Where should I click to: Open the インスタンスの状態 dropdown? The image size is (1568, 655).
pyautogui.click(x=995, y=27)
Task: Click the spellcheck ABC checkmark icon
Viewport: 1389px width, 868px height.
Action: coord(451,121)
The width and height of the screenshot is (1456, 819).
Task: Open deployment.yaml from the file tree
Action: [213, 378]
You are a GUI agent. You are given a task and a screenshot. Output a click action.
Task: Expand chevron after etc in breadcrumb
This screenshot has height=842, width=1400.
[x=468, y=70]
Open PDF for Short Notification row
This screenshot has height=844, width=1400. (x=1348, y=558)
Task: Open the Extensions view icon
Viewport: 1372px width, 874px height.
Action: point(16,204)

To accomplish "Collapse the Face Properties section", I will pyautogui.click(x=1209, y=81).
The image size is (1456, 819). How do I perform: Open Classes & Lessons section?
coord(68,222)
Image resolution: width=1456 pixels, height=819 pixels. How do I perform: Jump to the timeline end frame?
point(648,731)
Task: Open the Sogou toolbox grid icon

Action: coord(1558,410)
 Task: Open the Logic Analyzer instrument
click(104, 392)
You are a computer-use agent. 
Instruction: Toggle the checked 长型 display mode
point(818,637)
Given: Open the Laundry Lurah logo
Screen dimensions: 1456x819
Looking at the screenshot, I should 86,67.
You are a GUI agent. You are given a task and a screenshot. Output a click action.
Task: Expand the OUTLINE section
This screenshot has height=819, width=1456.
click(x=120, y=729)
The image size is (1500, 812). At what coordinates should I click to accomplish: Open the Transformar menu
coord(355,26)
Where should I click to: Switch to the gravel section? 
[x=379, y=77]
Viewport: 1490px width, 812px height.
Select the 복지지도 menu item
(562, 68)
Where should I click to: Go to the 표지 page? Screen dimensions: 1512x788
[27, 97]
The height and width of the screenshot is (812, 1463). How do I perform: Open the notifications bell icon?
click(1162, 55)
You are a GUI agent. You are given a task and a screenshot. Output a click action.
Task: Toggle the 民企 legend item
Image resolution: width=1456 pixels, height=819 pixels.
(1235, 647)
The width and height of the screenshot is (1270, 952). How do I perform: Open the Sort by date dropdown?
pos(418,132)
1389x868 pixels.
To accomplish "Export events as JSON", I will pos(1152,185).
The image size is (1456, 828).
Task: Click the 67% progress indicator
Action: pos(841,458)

▶ [What to work on]: In full and unchanged, repeat the data above.

▶ [Result of the task]:
Where should I click to: Open the インスタンスの状態 dropdown? The image size is (1568, 655).
pyautogui.click(x=995, y=27)
Task: Click the spellcheck ABC checkmark icon
Viewport: 1389px width, 868px height.
Action: coord(451,121)
The width and height of the screenshot is (1456, 819).
Task: Open deployment.yaml from the file tree
Action: [213, 378]
You are a GUI agent. You are given a task and a screenshot. Output a click action.
Task: Expand chevron after etc in breadcrumb
This screenshot has height=842, width=1400.
[x=468, y=70]
Open PDF for Short Notification row
This screenshot has height=844, width=1400. (x=1348, y=558)
Task: Open the Extensions view icon
Viewport: 1372px width, 874px height.
Action: point(16,204)

To accomplish "Collapse the Face Properties section", I will pyautogui.click(x=1209, y=81).
The image size is (1456, 819). How do I perform: Open Classes & Lessons section?
coord(68,222)
Image resolution: width=1456 pixels, height=819 pixels. How do I perform: Jump to the timeline end frame?
point(648,731)
Task: Open the Sogou toolbox grid icon

Action: coord(1558,410)
 Task: Open the Logic Analyzer instrument
click(104, 392)
You are a computer-use agent. 
Instruction: Toggle the checked 长型 display mode
point(818,637)
Given: Open the Laundry Lurah logo
Screen dimensions: 1456x819
Looking at the screenshot, I should 86,67.
You are a GUI agent. You are given a task and a screenshot. Output a click action.
Task: Expand the OUTLINE section
This screenshot has height=819, width=1456.
click(x=120, y=729)
The image size is (1500, 812). At what coordinates should I click to accomplish: Open the Transformar menu
coord(355,26)
Where should I click to: Switch to the gravel section? 
[x=379, y=77]
Viewport: 1490px width, 812px height.
Select the 복지지도 menu item
(562, 68)
Where should I click to: Go to the 표지 page? Screen dimensions: 1512x788
[27, 97]
The height and width of the screenshot is (812, 1463). How do I perform: Open the notifications bell icon?
click(1162, 55)
You are a GUI agent. You are given a task and a screenshot. Output a click action.
Task: Toggle the 民企 legend item
Image resolution: width=1456 pixels, height=819 pixels.
(1235, 647)
The width and height of the screenshot is (1270, 952). How do I perform: Open the Sort by date dropdown?
pos(418,132)
1389x868 pixels.
To accomplish "Export events as JSON", I will pos(1152,185).
The image size is (1456, 828).
Task: Click the 67% progress indicator
Action: pos(841,458)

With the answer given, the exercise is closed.